» Sua tarefa
Pode copiar, sem nenhuma alteração, tudo o que vai de "Uma política que" até "existe no Brasil." no trecho da página?

Eu considero isso mais como descaso. São pessoas gravemente dependentes de uma droga problemática como o crack e ninguém quer colocar a colher nesta cumbuca. Por outro lado, no Brasil houve uma redução na tolerância ao uso de tabaco. Em 20 anos, a frequência do consumo caiu de 32% para 18%. A lei antifumo tem alto índice de aprovação, inclusive entre os fumantes.
Nesses casos, como o senhor acredita que o governo deva intervir?
Uma política que intensifique a intolerância não irá resolver em nada a vida dessas pessoas. Essa é uma questão complicada, pois é preciso lidar com o tratamento de quem não tem um suporte social, de quem é gravemente dependente e que perdeu a capacidade laboral e a habilidade social. A recuperação envolve outros campos, como o serviço social e políticas assistenciais. Creio que o governo tenha que investir em prevenção, pois isso não existe no Brasil.
Qual a sua opinião sobre a legalização da maconha?

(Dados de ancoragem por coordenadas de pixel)
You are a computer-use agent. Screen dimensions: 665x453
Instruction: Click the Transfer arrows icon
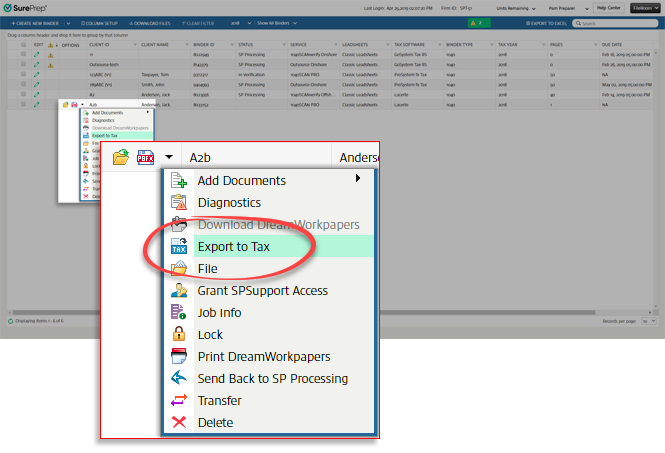pos(180,401)
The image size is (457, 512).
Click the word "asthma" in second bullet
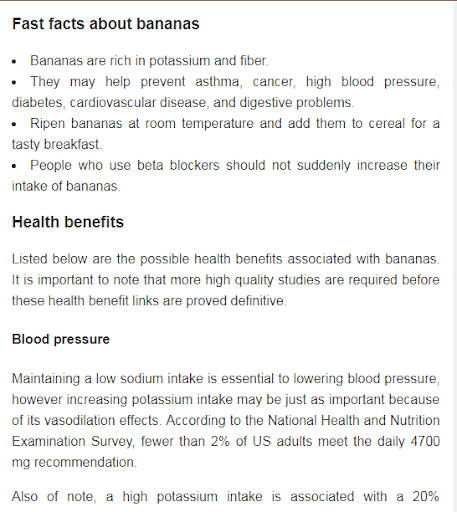coord(219,82)
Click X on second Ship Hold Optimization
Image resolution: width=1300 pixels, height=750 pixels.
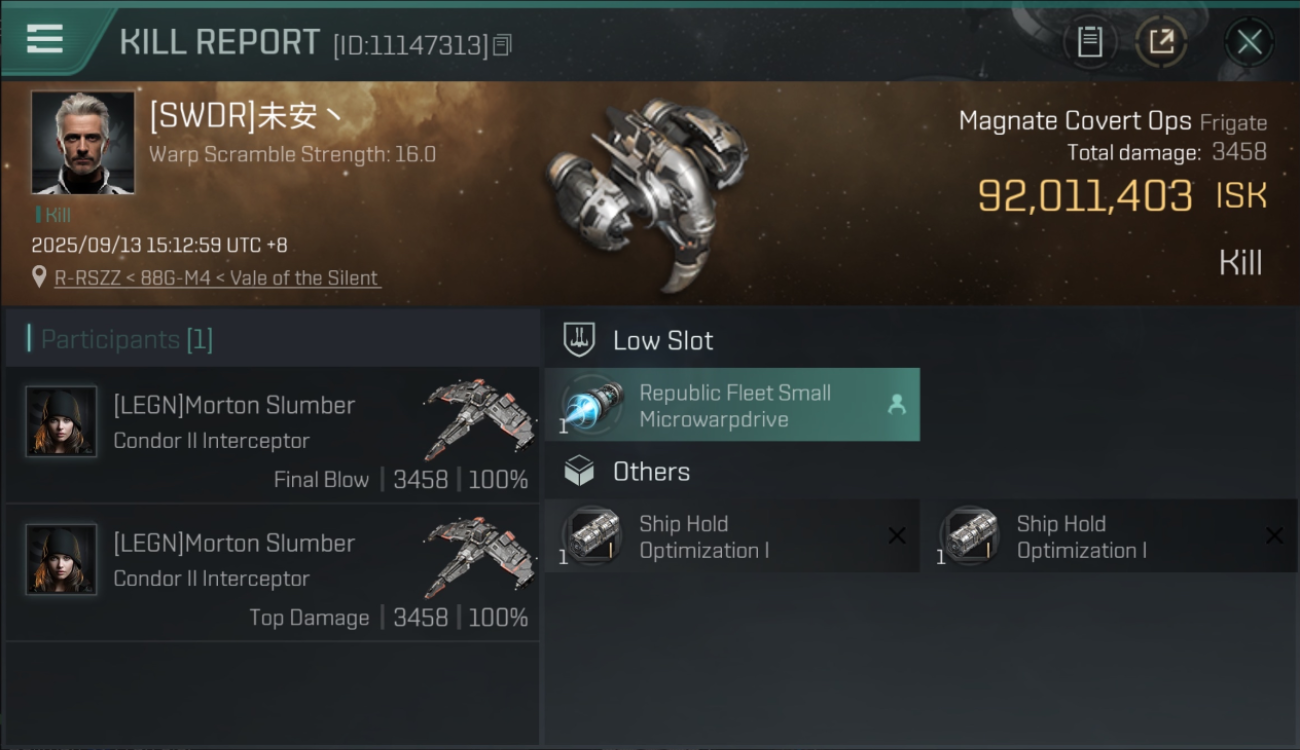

» Resposta abaixo
Uma política que intensifique a intolerância não irá resolver em nada a vida dessas pessoas. Essa é uma questão complicada, pois é preciso lidar com o tratamento de quem não tem um suporte social, de quem é gravemente dependente e que perdeu a capacidade laboral e a habilidade social. A recuperação envolve outros campos, como o serviço social e políticas assistenciais. Creio que o governo tenha que investir em prevenção, pois isso não existe no Brasil.